__WHAT YOU WILL DO__. Repeat, without any change, the entries presented below.

Collected data:

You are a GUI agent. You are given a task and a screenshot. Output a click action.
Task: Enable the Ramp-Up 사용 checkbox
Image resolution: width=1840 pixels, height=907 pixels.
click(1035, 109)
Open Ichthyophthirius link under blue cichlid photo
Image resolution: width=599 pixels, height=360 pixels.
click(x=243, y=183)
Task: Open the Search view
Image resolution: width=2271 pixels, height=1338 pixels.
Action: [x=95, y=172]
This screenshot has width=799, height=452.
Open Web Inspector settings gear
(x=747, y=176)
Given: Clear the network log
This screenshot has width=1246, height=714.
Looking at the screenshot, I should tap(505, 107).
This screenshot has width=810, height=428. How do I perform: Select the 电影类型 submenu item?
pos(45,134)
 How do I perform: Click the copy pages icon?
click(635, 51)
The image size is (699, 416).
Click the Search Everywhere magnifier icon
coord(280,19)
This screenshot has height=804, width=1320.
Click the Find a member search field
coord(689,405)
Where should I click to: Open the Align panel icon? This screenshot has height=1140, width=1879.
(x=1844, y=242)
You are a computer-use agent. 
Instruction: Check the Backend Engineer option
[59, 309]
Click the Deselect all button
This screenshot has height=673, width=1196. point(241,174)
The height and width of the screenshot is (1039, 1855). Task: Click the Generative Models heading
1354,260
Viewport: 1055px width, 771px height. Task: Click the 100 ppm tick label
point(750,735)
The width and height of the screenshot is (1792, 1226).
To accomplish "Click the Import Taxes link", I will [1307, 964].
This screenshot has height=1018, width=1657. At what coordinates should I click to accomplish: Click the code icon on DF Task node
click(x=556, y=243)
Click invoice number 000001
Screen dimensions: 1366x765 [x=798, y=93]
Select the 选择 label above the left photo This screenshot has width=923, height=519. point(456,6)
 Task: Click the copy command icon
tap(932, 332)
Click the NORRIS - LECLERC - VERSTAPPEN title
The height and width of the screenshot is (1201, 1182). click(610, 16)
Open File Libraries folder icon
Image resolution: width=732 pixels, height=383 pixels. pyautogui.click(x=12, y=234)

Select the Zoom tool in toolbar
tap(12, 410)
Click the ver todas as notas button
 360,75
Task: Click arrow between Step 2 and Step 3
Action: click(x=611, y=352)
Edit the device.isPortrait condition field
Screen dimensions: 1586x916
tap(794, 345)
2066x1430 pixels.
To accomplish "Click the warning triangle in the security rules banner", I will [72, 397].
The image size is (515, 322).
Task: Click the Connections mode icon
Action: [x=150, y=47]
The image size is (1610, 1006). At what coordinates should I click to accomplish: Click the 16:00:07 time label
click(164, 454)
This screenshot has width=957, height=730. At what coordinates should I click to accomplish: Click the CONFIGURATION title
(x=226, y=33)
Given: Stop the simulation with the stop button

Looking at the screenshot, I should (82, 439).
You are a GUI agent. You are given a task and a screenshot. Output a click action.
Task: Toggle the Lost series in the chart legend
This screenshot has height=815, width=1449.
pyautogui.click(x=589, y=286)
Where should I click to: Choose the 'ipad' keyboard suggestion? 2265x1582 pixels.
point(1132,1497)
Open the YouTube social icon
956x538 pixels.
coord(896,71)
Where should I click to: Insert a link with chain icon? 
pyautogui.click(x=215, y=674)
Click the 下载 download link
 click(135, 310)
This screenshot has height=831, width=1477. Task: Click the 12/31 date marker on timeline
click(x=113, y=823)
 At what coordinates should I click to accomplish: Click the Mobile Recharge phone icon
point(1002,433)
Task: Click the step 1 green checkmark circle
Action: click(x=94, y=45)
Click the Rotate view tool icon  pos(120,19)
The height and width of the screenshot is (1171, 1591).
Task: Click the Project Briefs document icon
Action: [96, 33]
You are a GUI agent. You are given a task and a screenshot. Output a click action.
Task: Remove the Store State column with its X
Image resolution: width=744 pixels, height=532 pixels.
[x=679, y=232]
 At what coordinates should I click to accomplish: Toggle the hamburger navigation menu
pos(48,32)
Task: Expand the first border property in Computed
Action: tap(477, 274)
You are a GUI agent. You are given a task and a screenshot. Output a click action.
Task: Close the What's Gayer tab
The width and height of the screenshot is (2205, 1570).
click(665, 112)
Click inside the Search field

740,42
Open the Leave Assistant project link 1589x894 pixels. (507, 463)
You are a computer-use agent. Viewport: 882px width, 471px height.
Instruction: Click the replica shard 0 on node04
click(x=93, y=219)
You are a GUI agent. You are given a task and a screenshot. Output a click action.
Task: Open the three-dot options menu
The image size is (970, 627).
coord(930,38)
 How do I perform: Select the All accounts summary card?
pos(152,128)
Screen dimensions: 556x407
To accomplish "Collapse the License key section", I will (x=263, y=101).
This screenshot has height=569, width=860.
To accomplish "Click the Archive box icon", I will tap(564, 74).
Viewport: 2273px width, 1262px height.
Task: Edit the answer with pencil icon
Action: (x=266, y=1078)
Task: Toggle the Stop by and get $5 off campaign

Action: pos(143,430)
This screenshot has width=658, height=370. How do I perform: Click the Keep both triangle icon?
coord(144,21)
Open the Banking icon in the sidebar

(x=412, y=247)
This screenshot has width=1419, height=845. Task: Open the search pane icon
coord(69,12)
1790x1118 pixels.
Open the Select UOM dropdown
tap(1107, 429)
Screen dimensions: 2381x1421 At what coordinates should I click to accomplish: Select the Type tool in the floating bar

__REPLY TO THE TASK__.
You are a GUI agent. You are given a task and a screenshot. Output a click action.
Task: Enable the Ramp-Up 사용 checkbox
Image resolution: width=1840 pixels, height=907 pixels.
click(1035, 109)
Open Ichthyophthirius link under blue cichlid photo
Image resolution: width=599 pixels, height=360 pixels.
click(x=243, y=183)
Task: Open the Search view
Image resolution: width=2271 pixels, height=1338 pixels.
Action: [x=95, y=172]
This screenshot has width=799, height=452.
Open Web Inspector settings gear
(x=747, y=176)
Given: Clear the network log
This screenshot has width=1246, height=714.
Looking at the screenshot, I should tap(505, 107).
This screenshot has width=810, height=428. How do I perform: Select the 电影类型 submenu item?
pos(45,134)
 How do I perform: Click the copy pages icon?
click(635, 51)
The image size is (699, 416).
Click the Search Everywhere magnifier icon
coord(280,19)
This screenshot has height=804, width=1320.
Click the Find a member search field
coord(689,405)
Where should I click to: Open the Align panel icon? This screenshot has height=1140, width=1879.
(x=1844, y=242)
You are a computer-use agent. 
Instruction: Check the Backend Engineer option
[59, 309]
Click the Deselect all button
This screenshot has height=673, width=1196. point(241,174)
The height and width of the screenshot is (1039, 1855). Task: Click the Generative Models heading
1354,260
Viewport: 1055px width, 771px height. Task: Click the 100 ppm tick label
point(750,735)
The width and height of the screenshot is (1792, 1226).
To accomplish "Click the Import Taxes link", I will [1307, 964].
This screenshot has height=1018, width=1657. At what coordinates should I click to accomplish: Click the code icon on DF Task node
click(x=556, y=243)
Click invoice number 000001
Screen dimensions: 1366x765 [x=798, y=93]
Select the 选择 label above the left photo This screenshot has width=923, height=519. point(456,6)
 Task: Click the copy command icon
tap(932, 332)
Click the NORRIS - LECLERC - VERSTAPPEN title
The height and width of the screenshot is (1201, 1182). click(610, 16)
Open File Libraries folder icon
Image resolution: width=732 pixels, height=383 pixels. pyautogui.click(x=12, y=234)

Select the Zoom tool in toolbar
tap(12, 410)
Click the ver todas as notas button
 360,75
Task: Click arrow between Step 2 and Step 3
Action: click(x=611, y=352)
Edit the device.isPortrait condition field
Screen dimensions: 1586x916
tap(794, 345)
2066x1430 pixels.
To accomplish "Click the warning triangle in the security rules banner", I will [72, 397].
The image size is (515, 322).
Task: Click the Connections mode icon
Action: [x=150, y=47]
The image size is (1610, 1006). At what coordinates should I click to accomplish: Click the 16:00:07 time label
click(164, 454)
This screenshot has width=957, height=730. At what coordinates should I click to accomplish: Click the CONFIGURATION title
(x=226, y=33)
Given: Stop the simulation with the stop button

Looking at the screenshot, I should (82, 439).
You are a GUI agent. You are given a task and a screenshot. Output a click action.
Task: Toggle the Lost series in the chart legend
This screenshot has height=815, width=1449.
pyautogui.click(x=589, y=286)
Where should I click to: Choose the 'ipad' keyboard suggestion? 2265x1582 pixels.
point(1132,1497)
Open the YouTube social icon
956x538 pixels.
coord(896,71)
Where should I click to: Insert a link with chain icon? 
pyautogui.click(x=215, y=674)
Click the 下载 download link
 click(135, 310)
This screenshot has height=831, width=1477. Task: Click the 12/31 date marker on timeline
click(x=113, y=823)
 At what coordinates should I click to accomplish: Click the Mobile Recharge phone icon
point(1002,433)
Task: Click the step 1 green checkmark circle
Action: click(x=94, y=45)
Click the Rotate view tool icon  pos(120,19)
The height and width of the screenshot is (1171, 1591).
Task: Click the Project Briefs document icon
Action: [96, 33]
You are a GUI agent. You are given a task and a screenshot. Output a click action.
Task: Remove the Store State column with its X
Image resolution: width=744 pixels, height=532 pixels.
[x=679, y=232]
 At what coordinates should I click to accomplish: Toggle the hamburger navigation menu
pos(48,32)
Task: Expand the first border property in Computed
Action: tap(477, 274)
You are a GUI agent. You are given a task and a screenshot. Output a click action.
Task: Close the What's Gayer tab
The width and height of the screenshot is (2205, 1570).
click(665, 112)
Click inside the Search field

740,42
Open the Leave Assistant project link 1589x894 pixels. (507, 463)
You are a computer-use agent. Viewport: 882px width, 471px height.
Instruction: Click the replica shard 0 on node04
click(x=93, y=219)
You are a GUI agent. You are given a task and a screenshot. Output a click action.
Task: Open the three-dot options menu
The image size is (970, 627).
coord(930,38)
 How do I perform: Select the All accounts summary card?
pos(152,128)
Screen dimensions: 556x407
To accomplish "Collapse the License key section", I will (x=263, y=101).
This screenshot has height=569, width=860.
To accomplish "Click the Archive box icon", I will tap(564, 74).
Viewport: 2273px width, 1262px height.
Task: Edit the answer with pencil icon
Action: (x=266, y=1078)
Task: Toggle the Stop by and get $5 off campaign

Action: pos(143,430)
This screenshot has width=658, height=370. How do I perform: Click the Keep both triangle icon?
coord(144,21)
Open the Banking icon in the sidebar

(x=412, y=247)
This screenshot has width=1419, height=845. Task: Open the search pane icon
coord(69,12)
1790x1118 pixels.
Open the Select UOM dropdown
tap(1107, 429)
Screen dimensions: 2381x1421 At what coordinates should I click to accomplish: Select the Type tool in the floating bar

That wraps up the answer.